DATASET ENTRIES START

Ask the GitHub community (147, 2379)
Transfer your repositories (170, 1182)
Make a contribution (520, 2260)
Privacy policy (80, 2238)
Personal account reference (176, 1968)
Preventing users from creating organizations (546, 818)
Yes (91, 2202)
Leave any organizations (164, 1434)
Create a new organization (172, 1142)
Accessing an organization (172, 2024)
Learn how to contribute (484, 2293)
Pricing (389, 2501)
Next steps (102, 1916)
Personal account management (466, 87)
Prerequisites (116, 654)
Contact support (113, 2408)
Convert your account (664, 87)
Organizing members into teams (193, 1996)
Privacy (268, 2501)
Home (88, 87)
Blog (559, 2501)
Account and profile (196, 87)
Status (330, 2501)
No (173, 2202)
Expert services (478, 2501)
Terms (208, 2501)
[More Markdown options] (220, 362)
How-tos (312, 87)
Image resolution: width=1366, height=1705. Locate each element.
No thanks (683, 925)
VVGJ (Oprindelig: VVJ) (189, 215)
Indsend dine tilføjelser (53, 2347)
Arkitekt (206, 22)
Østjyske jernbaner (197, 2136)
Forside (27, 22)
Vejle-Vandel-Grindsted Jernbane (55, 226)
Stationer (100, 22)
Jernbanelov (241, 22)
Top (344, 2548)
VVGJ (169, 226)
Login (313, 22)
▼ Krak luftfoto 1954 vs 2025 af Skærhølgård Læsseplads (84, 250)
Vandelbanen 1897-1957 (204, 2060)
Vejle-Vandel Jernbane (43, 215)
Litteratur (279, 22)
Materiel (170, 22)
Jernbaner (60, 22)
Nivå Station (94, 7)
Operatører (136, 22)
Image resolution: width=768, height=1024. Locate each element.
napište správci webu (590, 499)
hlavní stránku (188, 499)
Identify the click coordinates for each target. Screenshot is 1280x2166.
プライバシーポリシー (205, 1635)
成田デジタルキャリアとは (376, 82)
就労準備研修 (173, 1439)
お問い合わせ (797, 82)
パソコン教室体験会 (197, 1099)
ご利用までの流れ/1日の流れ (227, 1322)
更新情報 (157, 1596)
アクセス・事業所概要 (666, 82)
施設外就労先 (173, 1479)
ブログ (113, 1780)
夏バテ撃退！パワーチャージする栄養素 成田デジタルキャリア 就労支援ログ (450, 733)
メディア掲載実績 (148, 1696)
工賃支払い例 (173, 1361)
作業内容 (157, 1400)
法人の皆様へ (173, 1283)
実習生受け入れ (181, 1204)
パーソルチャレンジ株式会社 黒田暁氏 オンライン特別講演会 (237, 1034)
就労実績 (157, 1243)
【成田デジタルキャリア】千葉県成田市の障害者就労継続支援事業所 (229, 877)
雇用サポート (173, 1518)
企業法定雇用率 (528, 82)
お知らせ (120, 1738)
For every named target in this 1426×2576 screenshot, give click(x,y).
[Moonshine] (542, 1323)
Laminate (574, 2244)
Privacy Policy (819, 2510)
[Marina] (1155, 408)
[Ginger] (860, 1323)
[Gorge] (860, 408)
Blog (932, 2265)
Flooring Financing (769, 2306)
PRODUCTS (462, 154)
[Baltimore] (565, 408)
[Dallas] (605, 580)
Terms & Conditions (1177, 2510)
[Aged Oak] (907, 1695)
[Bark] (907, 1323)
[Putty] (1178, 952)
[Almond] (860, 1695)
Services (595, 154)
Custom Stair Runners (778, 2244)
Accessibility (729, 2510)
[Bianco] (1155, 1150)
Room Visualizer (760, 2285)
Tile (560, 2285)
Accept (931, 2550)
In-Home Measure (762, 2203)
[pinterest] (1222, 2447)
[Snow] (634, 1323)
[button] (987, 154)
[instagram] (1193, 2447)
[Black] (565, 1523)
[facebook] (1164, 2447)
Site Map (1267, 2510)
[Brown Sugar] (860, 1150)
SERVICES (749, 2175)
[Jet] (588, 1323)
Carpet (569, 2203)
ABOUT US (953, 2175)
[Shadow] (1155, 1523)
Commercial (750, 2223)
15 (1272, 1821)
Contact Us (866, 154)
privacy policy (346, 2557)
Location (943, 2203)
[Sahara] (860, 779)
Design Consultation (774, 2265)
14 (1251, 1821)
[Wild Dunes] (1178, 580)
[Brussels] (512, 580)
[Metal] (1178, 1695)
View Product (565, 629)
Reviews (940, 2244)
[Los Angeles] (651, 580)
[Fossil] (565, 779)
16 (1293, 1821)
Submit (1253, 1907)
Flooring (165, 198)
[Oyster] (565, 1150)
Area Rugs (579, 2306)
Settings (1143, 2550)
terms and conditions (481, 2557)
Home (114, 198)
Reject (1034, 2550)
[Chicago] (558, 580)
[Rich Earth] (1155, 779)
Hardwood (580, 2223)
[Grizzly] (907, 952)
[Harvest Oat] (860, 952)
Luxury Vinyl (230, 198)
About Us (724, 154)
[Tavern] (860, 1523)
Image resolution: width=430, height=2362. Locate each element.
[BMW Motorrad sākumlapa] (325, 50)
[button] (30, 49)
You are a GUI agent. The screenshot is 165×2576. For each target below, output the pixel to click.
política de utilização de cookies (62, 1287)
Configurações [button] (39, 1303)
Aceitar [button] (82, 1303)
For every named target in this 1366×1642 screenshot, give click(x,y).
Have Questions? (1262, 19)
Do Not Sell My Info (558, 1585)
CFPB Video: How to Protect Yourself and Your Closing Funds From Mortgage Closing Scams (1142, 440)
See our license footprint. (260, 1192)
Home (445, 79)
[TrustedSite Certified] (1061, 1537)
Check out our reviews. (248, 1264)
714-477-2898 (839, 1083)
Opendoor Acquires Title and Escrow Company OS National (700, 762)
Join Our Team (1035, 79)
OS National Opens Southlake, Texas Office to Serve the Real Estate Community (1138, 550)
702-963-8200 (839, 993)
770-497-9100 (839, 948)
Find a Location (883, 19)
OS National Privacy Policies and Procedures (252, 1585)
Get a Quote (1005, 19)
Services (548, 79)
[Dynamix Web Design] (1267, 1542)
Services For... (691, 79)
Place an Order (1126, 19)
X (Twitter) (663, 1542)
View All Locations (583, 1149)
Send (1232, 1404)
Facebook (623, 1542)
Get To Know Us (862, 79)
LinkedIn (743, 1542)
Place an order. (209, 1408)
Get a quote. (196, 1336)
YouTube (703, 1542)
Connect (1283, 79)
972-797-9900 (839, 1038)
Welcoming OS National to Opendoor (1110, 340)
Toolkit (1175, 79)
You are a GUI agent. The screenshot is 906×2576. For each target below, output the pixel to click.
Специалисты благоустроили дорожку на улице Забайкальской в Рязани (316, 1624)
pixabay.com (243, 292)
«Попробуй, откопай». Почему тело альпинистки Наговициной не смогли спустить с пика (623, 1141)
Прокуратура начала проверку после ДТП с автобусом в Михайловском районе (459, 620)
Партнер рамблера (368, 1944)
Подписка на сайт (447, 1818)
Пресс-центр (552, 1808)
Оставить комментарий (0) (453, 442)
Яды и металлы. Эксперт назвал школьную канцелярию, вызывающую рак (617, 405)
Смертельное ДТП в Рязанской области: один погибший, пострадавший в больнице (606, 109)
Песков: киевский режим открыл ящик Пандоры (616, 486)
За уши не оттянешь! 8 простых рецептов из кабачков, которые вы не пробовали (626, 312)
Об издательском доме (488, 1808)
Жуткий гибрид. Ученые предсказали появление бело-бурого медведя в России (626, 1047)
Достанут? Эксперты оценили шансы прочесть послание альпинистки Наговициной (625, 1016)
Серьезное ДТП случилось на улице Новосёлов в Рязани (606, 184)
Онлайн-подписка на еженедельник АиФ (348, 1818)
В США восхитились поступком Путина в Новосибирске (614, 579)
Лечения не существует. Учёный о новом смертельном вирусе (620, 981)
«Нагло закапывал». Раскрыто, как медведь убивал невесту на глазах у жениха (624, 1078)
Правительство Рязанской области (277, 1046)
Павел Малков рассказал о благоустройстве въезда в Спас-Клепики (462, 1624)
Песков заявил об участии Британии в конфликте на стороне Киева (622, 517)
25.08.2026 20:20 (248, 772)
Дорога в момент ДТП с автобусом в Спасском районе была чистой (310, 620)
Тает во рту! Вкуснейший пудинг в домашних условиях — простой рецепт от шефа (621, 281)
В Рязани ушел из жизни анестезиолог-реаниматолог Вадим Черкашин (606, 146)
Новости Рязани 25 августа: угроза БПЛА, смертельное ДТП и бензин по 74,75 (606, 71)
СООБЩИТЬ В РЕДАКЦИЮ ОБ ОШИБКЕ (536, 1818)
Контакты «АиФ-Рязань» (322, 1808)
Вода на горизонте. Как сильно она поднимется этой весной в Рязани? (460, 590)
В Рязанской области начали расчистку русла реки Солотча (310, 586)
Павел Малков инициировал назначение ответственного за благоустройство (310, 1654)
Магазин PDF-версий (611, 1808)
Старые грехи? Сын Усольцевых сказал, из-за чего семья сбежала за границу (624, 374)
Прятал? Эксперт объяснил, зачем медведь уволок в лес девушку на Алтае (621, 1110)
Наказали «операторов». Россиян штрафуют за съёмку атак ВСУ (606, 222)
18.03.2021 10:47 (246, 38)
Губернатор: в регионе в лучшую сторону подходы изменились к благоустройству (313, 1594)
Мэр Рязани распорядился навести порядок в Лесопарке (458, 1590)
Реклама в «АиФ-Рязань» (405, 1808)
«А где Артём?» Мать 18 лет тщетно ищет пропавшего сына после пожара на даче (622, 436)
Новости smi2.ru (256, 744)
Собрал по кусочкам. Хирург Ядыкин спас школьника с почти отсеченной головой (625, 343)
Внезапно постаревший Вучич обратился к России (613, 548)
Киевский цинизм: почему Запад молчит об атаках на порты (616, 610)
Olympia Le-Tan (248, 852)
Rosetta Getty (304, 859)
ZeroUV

DATASET ENTRIES END

Whenever a line of the data holds the string "Наговициной", pick that line out.

«Попробуй, откопай». Почему тело альпинистки Наговициной не смогли спустить с пика (623, 1141)
Достанут? Эксперты оценили шансы прочесть послание альпинистки Наговициной (625, 1016)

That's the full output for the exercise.